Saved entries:
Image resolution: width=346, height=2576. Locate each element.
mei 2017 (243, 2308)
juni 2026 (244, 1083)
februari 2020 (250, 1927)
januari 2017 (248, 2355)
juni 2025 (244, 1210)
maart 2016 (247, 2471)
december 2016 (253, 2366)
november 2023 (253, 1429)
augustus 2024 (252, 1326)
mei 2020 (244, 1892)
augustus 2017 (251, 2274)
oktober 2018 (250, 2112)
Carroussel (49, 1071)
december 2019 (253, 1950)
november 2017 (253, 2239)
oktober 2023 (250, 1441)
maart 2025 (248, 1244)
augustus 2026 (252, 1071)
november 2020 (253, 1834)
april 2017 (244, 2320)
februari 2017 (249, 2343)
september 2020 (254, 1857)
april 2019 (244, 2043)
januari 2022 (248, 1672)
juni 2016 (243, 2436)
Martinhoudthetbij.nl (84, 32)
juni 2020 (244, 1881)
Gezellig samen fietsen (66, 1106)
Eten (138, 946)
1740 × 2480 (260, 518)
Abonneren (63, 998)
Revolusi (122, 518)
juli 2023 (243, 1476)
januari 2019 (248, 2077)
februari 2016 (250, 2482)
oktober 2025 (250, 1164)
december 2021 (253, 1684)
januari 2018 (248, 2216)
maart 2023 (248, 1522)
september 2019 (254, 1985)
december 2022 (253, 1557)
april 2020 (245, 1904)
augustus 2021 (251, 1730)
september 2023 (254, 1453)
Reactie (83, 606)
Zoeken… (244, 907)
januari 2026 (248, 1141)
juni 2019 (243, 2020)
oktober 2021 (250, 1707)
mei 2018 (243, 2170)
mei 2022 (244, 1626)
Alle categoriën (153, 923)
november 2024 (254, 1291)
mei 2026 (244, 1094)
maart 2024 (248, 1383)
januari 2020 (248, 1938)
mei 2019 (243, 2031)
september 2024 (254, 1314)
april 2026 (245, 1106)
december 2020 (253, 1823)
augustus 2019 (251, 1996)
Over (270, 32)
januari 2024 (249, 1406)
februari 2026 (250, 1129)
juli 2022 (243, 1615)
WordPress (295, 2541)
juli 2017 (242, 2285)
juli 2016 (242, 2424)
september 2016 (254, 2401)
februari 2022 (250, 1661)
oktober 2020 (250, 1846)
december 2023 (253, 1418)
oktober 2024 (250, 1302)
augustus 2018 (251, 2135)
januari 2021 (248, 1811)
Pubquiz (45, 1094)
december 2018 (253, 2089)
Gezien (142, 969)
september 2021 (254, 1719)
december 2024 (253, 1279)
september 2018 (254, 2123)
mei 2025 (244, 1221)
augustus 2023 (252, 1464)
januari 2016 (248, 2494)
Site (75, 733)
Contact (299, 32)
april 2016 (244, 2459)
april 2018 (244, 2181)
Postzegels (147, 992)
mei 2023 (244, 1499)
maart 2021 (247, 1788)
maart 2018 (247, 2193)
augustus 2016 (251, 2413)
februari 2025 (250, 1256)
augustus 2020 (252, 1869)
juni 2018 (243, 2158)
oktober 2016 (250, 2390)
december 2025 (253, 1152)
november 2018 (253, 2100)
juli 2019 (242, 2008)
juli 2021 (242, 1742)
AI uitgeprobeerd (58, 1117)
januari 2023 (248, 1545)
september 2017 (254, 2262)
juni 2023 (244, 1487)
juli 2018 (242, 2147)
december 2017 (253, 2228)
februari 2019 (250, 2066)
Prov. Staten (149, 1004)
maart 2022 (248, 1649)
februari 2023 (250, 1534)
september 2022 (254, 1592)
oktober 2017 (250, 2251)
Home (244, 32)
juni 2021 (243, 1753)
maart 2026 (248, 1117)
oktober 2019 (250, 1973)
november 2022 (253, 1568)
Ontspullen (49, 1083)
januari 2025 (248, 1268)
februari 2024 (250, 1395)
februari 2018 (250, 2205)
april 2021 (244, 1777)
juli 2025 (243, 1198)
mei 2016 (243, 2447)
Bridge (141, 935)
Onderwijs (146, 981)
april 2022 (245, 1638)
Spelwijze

TASK STATEMENT: In the entries above, one line contains "mei 2026 (244, 1094)" and another contains "Site (75, 733)". Reproduce exactly those two lines and the lines between them, nothing else.

ANSWER BOX:
mei 2026 (244, 1094)
maart 2024 (248, 1383)
januari 2020 (248, 1938)
mei 2019 (243, 2031)
september 2024 (254, 1314)
april 2026 (245, 1106)
december 2020 (253, 1823)
augustus 2019 (251, 1996)
Over (270, 32)
januari 2024 (249, 1406)
februari 2026 (250, 1129)
juli 2022 (243, 1615)
WordPress (295, 2541)
juli 2017 (242, 2285)
juli 2016 (242, 2424)
september 2016 (254, 2401)
februari 2022 (250, 1661)
oktober 2020 (250, 1846)
december 2023 (253, 1418)
oktober 2024 (250, 1302)
augustus 2018 (251, 2135)
januari 2021 (248, 1811)
Pubquiz (45, 1094)
december 2018 (253, 2089)
Gezien (142, 969)
september 2021 (254, 1719)
december 2024 (253, 1279)
september 2018 (254, 2123)
mei 2025 (244, 1221)
augustus 2023 (252, 1464)
januari 2016 (248, 2494)
Site (75, 733)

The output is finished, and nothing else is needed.